A New Concert Creates a Sonic Snapshot of Portland

With creaking pine trees and sizzling power lines, Third Angle’s Habitat explores the soundscapes of the city.

By Rebecca Jacobson February 26, 2019 Published in the March 2019 issue of Portland Monthly

Branic Howard and Loren Chasse are the kind of guys who will spend hours rubbing rocks together, or listening to HVAC systems, or crawling inside culverts to record the sound of rain against the corrugated steel tube. When the two Portland composers are together, they’re liable to geek out on the sonic potential of obsidian flows (Chasse once made a wind chime out of volcanic glass), or pass back and forth a prickly teasel plant, plucking its spiny head like a tiny zither.
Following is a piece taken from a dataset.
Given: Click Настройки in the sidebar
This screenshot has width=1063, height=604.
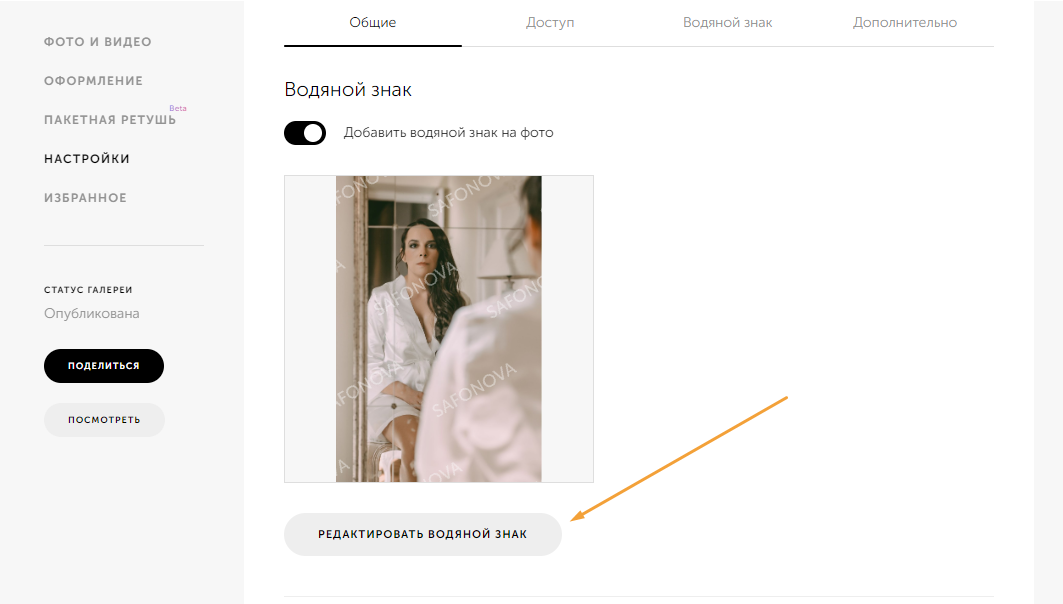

They are, simply put, obsessed with the sounds around us. And in a March concert commissioned by Third Angle New Music, Howard and Chasse hope to bring that enthusiasm to audiences, spurring us to rethink how we listen to the world.

“How can we change the relationship of the listener to the sounds they hear every day?” asks Howard, who by day teaches audio engineering at Grant High School and has worked with Third Angle in the past. “Not that we want to force them to hear any way, but how can we reconfigure their—and our—experience of these sounds?”

Third Angle, known for its off-kilter approach to classical and chamber music, approached Howard last spring about a project that would explore the interaction of urban and rural soundscapes in Portland. Other than a name for the concert—Habitat—they supplied no mandate. Howard recruited Chasse.

“We’ve worked together rubbing stones for John Cage or Christian Wolff pieces,” says Chasse, a drummer turned sound artist. “In [those] pieces, we’re only supposed to rub rocks for 45 seconds. We’re like, what if we did this for three hours?!”

Sound artists Branic Howard (left) and Loren Chasse

Do not fear, wary listener: their Habitat piece, which they’ve titled “In a Room,” will run only 40–50 minutes and will feature a much wider suite of sounds. Howard and Chasse have spent hours making field recordings—of ice storms, creaking pine trees, and power lines sizzling and crackling in the rain. At the concert, audience members will be arranged in clusters, their chairs facing different directions. Howard and Chasse will move about the space, stopping to tinker with objects, including bells, metal disks, a tub of water, and a bingo cage (and undoubtedly some rocks). Add abstract lighting—the sound artists plan to play with reflection and shadow—and you’ve got an audiovisual experience unlike anything else this spring.

Not traditional musical fare, maybe, but the composers are also keen to avoid an aggressive or esoteric show. “I go to a lot of weird performances, and I just feel like something’s been imposed on me,” says Chasse. “I hope with our piece, it comes off as being generous.”